We have a whole lot more to learn and are always excited to get our hand on good rescources, with we have found to be few and far between on this topic. Earlier this year, we had a chance to put some of our ideas into practice. At our local home school support group, TACHE, we offered a class called Beginning Design. Our guinea pig group of enthusiastic students was small and mostly comprised of good friends or family. All of them were in the junior high to high school age range. We thoroughly enjoyed the experience and appreciated the opportunity to begin refining some of our ideas. The experience was certainly a learning one! We were encouraged by the results and by the continued fruit we are observing in our students.
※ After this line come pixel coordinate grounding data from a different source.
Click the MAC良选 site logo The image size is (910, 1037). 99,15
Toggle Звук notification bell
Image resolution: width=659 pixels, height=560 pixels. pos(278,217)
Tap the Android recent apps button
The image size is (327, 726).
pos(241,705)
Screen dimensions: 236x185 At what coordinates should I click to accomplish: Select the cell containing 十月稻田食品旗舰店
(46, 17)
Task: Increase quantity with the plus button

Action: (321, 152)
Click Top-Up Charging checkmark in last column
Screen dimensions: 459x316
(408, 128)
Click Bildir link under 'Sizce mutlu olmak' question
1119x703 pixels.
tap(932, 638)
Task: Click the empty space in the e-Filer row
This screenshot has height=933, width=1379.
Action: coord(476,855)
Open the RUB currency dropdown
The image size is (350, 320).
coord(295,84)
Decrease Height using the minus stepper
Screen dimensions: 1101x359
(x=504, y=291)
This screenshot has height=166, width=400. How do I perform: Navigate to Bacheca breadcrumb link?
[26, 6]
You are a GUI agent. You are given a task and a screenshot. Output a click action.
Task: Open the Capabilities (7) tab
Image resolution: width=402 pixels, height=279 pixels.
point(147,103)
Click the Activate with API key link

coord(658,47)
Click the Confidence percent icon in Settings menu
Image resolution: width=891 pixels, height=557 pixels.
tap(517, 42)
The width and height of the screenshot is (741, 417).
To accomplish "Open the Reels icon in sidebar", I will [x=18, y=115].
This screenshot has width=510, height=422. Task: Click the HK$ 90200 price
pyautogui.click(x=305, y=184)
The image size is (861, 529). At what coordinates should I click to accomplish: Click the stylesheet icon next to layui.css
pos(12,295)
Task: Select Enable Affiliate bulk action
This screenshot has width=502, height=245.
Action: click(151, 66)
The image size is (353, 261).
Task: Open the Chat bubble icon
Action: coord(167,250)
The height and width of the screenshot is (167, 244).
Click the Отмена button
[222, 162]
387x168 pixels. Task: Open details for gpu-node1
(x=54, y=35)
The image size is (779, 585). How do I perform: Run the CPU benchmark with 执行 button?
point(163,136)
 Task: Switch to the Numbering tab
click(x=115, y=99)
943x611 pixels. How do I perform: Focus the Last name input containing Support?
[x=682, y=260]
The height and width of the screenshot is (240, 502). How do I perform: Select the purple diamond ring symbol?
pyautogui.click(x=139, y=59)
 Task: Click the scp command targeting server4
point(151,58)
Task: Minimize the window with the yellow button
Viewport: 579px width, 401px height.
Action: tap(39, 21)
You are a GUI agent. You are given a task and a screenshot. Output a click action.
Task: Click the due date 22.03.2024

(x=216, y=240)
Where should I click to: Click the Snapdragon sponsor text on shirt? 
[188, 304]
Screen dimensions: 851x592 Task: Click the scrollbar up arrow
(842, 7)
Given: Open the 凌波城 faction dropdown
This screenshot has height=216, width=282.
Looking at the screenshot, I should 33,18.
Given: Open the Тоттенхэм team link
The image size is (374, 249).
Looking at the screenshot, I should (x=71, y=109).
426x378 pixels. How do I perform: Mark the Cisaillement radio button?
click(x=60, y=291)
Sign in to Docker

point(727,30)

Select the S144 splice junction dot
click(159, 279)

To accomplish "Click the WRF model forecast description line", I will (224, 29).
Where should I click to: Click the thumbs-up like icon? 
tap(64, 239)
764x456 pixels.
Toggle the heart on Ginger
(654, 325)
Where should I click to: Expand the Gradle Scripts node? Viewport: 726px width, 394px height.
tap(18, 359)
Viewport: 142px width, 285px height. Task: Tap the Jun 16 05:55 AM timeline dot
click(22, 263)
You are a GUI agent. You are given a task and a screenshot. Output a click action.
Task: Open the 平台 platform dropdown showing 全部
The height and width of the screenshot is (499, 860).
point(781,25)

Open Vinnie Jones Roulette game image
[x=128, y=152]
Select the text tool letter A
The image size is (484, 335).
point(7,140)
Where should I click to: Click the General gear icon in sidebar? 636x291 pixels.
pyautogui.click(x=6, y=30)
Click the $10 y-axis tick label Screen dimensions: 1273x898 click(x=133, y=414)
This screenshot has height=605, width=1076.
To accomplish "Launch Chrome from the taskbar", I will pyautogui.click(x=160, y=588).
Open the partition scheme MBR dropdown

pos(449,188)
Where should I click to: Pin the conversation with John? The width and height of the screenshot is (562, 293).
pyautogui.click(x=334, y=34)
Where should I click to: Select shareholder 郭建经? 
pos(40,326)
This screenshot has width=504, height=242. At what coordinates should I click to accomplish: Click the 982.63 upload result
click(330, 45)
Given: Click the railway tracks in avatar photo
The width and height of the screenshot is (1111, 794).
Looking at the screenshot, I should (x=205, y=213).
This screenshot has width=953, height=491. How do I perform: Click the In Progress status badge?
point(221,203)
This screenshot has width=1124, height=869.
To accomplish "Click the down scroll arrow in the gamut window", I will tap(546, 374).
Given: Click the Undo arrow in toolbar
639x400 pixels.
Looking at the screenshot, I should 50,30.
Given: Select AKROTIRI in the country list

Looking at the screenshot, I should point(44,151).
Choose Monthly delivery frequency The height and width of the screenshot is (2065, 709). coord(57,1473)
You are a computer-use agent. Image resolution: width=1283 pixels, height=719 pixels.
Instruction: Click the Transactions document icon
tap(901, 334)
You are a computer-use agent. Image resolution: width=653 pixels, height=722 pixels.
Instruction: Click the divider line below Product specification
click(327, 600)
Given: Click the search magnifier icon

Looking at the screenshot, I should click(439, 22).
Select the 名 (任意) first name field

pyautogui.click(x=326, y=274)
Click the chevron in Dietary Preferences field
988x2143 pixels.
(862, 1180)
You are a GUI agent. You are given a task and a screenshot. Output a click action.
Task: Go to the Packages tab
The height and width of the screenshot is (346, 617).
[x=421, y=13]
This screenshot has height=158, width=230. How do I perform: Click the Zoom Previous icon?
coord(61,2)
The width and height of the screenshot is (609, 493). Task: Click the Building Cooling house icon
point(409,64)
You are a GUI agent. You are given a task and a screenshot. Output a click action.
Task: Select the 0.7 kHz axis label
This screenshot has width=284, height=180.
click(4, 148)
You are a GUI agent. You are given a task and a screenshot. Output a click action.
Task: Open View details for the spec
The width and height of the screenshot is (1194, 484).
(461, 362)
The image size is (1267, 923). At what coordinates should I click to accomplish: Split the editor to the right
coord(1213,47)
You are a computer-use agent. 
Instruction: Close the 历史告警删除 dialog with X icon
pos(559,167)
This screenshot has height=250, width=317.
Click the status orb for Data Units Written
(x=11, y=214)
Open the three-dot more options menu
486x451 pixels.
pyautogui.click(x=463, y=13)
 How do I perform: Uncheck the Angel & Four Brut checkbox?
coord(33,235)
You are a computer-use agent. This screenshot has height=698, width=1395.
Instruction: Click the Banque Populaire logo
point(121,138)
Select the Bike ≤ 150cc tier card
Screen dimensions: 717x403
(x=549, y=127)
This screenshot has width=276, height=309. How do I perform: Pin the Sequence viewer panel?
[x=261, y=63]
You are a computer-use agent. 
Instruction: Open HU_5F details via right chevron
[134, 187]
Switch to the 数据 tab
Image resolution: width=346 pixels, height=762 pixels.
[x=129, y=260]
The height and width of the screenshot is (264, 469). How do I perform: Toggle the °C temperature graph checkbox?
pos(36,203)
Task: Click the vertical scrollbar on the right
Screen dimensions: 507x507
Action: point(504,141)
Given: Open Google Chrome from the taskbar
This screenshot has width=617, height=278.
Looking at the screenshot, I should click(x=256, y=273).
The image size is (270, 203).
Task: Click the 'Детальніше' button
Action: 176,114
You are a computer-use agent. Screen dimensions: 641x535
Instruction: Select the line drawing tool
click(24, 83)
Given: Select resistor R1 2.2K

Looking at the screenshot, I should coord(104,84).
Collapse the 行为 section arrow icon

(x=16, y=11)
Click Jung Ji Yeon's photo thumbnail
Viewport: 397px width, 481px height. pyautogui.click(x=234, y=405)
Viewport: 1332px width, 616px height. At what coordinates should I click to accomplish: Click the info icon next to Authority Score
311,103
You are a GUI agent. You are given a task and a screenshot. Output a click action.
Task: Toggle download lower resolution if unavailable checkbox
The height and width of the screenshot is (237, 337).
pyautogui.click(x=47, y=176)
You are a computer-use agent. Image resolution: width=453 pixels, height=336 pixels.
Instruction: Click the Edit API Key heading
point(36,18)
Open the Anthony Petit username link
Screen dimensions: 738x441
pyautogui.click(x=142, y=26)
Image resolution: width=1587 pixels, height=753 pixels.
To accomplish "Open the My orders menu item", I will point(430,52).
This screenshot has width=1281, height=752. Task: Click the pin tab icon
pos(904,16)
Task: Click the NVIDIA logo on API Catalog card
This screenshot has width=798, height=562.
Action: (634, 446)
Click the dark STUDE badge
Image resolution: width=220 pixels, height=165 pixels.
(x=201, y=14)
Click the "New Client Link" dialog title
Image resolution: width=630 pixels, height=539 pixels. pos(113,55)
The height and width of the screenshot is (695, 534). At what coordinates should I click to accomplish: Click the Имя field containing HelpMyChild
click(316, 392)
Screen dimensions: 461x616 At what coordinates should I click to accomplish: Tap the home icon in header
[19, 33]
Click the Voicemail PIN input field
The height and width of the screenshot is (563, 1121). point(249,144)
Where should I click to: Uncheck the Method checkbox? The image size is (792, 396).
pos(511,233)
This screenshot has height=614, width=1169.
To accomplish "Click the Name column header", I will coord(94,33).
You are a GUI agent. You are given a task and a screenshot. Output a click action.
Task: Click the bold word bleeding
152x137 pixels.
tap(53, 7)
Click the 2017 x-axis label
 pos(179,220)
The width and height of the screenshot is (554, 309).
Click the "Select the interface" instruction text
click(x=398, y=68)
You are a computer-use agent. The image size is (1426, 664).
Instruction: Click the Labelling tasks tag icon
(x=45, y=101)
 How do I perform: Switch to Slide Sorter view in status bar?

You can read more about our first go at a Beginning Design class on Will's photo blog here:
Last week we had another opportunity to teach a class, this time a group of young children ranging
pre-kindergarten to 4th grade! The context, was a three hour day camp hosted by a family from church who invited us to lead their group of 11 children in an afternoon of learning and activities centered around art.
I was particularly excited about this event because it was a chance to practice presenting the same material we had been working with in our Beginning Design class to a younger audience. Once we got our feet wet, however, Will and I both agreed that working with the younger students was somewhat more intimidating for us than we expected. Keeping things engaging, active, and exciting was important but an even higher priority for us was presenting solid content in a way that was simple and easy to grasp. I am a firm believer that children are able to handle much deeper concepts than we usually assume, and that "dumbing down" material cheats the student and the teacher out of the greatest growing experiences. Instead, I have always enjoyed trying to simplify concepts to their most basic form, which I believe is helpful for both young and old minds alike.
The kiddos at the day camp were an excellent group of well trained listeners and eager participants. This was probably key to the success of the day because I felt particularly lacking in sharpness and energy. (That can happen when you're entering the third trimester of pregnancy you know!) But I am happy to say that it was a great success, and I would be eager to give the lesson plan another go with another group of kids. Any takers?
We started by discussing what art is and what it means to be an artist, settling on this conclusion:
As artists who know God, it is our job to tell the world about what is true and beautiful with our art. To do this we need to learn to create like the first and greatest artist – God himself!
From there, we looked at the Creation account, with the intent of discovering ways that we could create like God creates. We split the day into 3 parts, with a few minutes of teaching followed by a hands on activity for each section. For each teaching segment, we observed one or two principles of design in scripture and creation, defined the principles, and looked for application of the principles in some of Vincent Van Gogh paintings. The students would then have 20 to 40 minutes to work on a project and apply what we had learned.
This is a breakdown of the material we covered:
From the creation account in Genesis 1, we discovered 5 secrets to making things beautiful:
a. From Day 1 we discoverd CONTRAST
b. From Day 2, 3 and 4 we discoverd REPETITIONand VARIATION
c. From Day 5 and 6 we discoverd ORDER and UNITY
We were introduced to the paintings of Vincent Van Gogh as we learned how to use these secrets in beautiful artwork.
We applied what we learned by creating 3 projects:
a. While painting a rainbow, we learned about COLOR, the color wheel, primary and secondary colors.
b. Using found objects from outside, we practiced using pattern and creating a COLLAGE.
c. We worked together as a group to create a side walk chalk MURAL, representing each of our individual families.
CONTRAST: the word artists use when two things are so completely different that they both become more beautiful.
REPETITION: the word we use to describe something that repeats over and over throughout a piece of art. Repetition helps us understand what we see.
VARIATION: the word we use to describe the parts of a piece of artwork that are different. Variation keeps us interested in what we see.
ORDER: what we call it when every part of a work of art has a purpose and a place
UNITY: what we call it when all of the parts of a work of art are working together well.
COLOR: light broken up into parts
COLLAGE: a piece of art made from all kinds of materials and objects, organized into a beautiful pattern or picture
MURAL: a very large piece of art, usually a painting that is made of many parts. Murals are often created to decorate large walls or the sides of buildings.
It was a full day but the kids did seem to really enjoy themselves. It was also exciting to see some of the great artwork that they produced!